Dietmar Arnold vom Verein Berliner Unterwelten e. V. [Fotos: Berliner Unterwelten e. V.]

Berlins Unterwelten werden um eine Attraktion reicher: Ab Sommer nächsten Jahres kann ein neuer Tunnel erkundet werden: In sieben Metern Tiefe und 30 Meter lang kreuzt der Gang aus Betonsegmenten unter der Bernauer Straße einen historischen Fluchttunnel aus dem Jahre 1971.

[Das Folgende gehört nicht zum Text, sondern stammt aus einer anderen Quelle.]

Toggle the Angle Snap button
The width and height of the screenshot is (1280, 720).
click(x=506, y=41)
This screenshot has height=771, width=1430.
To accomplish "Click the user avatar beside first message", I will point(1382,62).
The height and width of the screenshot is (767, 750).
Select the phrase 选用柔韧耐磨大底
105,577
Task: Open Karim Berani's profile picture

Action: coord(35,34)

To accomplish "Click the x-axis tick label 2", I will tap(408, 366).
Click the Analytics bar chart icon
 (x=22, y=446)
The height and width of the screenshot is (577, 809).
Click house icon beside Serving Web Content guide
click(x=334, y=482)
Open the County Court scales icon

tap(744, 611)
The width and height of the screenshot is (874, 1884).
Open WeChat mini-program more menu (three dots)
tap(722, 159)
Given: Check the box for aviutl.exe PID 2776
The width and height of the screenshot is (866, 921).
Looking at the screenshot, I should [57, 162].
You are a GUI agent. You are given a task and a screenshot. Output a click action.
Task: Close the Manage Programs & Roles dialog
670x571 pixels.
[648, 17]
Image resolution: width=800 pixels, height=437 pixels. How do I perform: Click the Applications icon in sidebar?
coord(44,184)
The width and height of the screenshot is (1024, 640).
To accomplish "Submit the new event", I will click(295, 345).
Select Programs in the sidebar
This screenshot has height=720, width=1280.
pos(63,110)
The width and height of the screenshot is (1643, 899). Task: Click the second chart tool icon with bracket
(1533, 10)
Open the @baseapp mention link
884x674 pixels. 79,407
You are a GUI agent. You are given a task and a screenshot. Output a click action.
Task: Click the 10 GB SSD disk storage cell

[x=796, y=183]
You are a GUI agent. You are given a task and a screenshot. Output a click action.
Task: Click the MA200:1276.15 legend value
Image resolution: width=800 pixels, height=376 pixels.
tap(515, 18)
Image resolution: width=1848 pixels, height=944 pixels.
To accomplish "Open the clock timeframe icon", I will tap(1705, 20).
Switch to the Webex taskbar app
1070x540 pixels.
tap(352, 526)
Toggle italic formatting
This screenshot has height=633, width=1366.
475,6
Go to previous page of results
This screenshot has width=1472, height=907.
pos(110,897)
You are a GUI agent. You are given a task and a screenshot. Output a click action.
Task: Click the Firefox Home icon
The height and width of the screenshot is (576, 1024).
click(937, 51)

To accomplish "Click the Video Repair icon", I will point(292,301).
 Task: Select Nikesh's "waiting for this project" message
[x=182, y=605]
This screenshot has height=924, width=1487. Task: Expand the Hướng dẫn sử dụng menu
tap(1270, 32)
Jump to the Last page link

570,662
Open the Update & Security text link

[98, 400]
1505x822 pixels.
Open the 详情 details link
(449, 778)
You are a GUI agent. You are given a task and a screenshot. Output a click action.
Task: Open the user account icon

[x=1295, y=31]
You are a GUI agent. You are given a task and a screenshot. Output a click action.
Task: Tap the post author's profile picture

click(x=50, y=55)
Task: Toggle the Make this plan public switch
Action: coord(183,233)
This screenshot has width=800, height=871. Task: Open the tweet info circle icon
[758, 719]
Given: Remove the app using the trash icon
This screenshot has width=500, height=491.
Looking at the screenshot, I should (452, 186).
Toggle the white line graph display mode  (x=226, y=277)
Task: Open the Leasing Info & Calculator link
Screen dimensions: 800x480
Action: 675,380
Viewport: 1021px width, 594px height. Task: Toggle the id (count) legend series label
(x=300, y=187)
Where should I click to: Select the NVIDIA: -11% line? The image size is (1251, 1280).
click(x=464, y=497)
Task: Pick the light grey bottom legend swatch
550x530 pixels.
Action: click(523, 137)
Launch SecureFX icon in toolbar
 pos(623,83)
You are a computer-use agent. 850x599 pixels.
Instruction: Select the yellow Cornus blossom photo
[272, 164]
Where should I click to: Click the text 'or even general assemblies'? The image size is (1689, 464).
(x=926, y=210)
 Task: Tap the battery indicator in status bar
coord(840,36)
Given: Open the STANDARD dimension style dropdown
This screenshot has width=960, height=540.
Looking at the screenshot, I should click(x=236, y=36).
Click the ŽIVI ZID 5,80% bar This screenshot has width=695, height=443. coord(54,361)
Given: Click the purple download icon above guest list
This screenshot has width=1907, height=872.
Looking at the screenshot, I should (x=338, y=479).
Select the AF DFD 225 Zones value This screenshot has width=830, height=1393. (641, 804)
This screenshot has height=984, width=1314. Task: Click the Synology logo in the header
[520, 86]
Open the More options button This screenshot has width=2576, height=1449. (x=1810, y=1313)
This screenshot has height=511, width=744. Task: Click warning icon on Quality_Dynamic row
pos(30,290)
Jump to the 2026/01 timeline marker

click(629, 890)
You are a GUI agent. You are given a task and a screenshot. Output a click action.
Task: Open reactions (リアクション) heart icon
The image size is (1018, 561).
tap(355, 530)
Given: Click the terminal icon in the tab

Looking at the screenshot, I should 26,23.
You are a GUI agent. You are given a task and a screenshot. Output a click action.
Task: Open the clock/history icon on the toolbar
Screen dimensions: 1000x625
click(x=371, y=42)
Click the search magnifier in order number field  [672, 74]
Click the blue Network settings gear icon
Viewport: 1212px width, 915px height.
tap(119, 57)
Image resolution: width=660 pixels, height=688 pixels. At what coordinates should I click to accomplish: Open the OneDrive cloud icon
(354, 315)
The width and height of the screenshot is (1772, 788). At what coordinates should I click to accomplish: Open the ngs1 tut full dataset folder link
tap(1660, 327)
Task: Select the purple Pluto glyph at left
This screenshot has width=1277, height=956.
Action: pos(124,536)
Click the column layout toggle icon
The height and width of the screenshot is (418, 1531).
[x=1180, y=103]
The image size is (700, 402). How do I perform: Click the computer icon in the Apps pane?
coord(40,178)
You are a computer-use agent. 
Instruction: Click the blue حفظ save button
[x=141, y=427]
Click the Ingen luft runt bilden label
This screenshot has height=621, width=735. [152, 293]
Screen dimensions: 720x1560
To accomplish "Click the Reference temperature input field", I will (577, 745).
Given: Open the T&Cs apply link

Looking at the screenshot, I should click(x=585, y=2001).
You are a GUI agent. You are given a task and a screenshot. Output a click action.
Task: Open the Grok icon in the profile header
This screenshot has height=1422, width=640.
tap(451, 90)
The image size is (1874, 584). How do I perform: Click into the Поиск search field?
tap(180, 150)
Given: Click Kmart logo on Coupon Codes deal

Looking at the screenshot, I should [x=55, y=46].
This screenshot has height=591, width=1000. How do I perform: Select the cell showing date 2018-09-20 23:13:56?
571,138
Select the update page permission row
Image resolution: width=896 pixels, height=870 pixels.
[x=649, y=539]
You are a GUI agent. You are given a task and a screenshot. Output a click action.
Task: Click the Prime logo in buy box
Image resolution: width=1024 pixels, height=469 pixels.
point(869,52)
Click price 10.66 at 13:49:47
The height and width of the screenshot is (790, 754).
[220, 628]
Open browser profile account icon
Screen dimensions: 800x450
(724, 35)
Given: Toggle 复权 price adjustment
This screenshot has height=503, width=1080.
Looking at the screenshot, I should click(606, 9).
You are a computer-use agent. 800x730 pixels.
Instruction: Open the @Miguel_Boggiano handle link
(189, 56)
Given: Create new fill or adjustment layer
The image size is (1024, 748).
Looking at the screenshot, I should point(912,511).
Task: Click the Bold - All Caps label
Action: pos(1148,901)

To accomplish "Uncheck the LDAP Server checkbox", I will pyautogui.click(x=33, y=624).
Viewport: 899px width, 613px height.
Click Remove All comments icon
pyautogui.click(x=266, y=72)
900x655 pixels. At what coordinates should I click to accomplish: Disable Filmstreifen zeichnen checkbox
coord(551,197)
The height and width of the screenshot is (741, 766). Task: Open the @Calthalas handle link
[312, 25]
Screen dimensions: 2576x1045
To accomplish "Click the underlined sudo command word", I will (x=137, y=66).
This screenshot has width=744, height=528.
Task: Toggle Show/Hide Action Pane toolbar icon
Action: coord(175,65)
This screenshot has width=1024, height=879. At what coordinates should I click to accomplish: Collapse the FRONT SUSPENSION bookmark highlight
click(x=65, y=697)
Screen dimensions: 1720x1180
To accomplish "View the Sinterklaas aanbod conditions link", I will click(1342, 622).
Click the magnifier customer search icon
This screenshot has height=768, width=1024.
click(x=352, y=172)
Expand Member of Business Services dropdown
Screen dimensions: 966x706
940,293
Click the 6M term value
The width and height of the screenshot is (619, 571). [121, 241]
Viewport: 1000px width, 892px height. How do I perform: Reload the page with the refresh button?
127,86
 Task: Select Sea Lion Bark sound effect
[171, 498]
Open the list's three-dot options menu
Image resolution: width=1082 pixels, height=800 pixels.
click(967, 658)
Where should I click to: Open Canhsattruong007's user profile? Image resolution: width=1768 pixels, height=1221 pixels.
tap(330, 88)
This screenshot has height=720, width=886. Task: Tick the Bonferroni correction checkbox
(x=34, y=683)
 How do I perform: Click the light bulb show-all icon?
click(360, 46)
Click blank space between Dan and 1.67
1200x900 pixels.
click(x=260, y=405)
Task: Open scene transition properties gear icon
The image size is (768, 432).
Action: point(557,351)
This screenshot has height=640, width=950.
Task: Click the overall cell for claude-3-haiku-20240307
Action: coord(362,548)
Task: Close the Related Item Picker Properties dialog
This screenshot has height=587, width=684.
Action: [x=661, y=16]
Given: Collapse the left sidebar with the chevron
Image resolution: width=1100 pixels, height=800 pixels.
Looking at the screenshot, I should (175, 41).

Erstmals wird damit ein noch erhaltener Fluchttunnel für die Öffentlichkeit zugänglich gemacht. Welche enormen Anstrengungen und Risiken die Fluchthelfer nach dem Mauerbau auf sich nahmen, um den Fluchtwilligen den Weg in die Freiheit zu ermöglichen, kann so nachempfunden werden. 

Die Bernauer Straße an der Grenze zwischen den Ortsteilen Gesundbrunnen und Mitte war ein Brennpunkt für Tunnelfluchten von Ost- nach West-Berlin. Auf einer Streckenlänge von nur 350 Metern wurden die Grenzsperranlagen hier siebenmal untertunnelt. Dabei steht das Gebiet nicht nur für großes Glück, wenn eine Flucht gelang, sondern auch für grenzenloses Leid, wenn etwa Verrat die Pläne durchkreuzte. 1971 so geschehen auch bei dem Tunnel, den der Verein „Berliner Unterwelten“ nun unterirdisch „angraben“ will. 

Der zukünftige Besuchertunnel, für dessen Bau rund ein halbes Jahr Arbeit und rund 200.000 Euro Baukosten budgetiert sind, wird seinen Ausgangspunkt im Keller der früheren Oswald-Berliner-Brauerei an der Brunnenstraße 143 haben.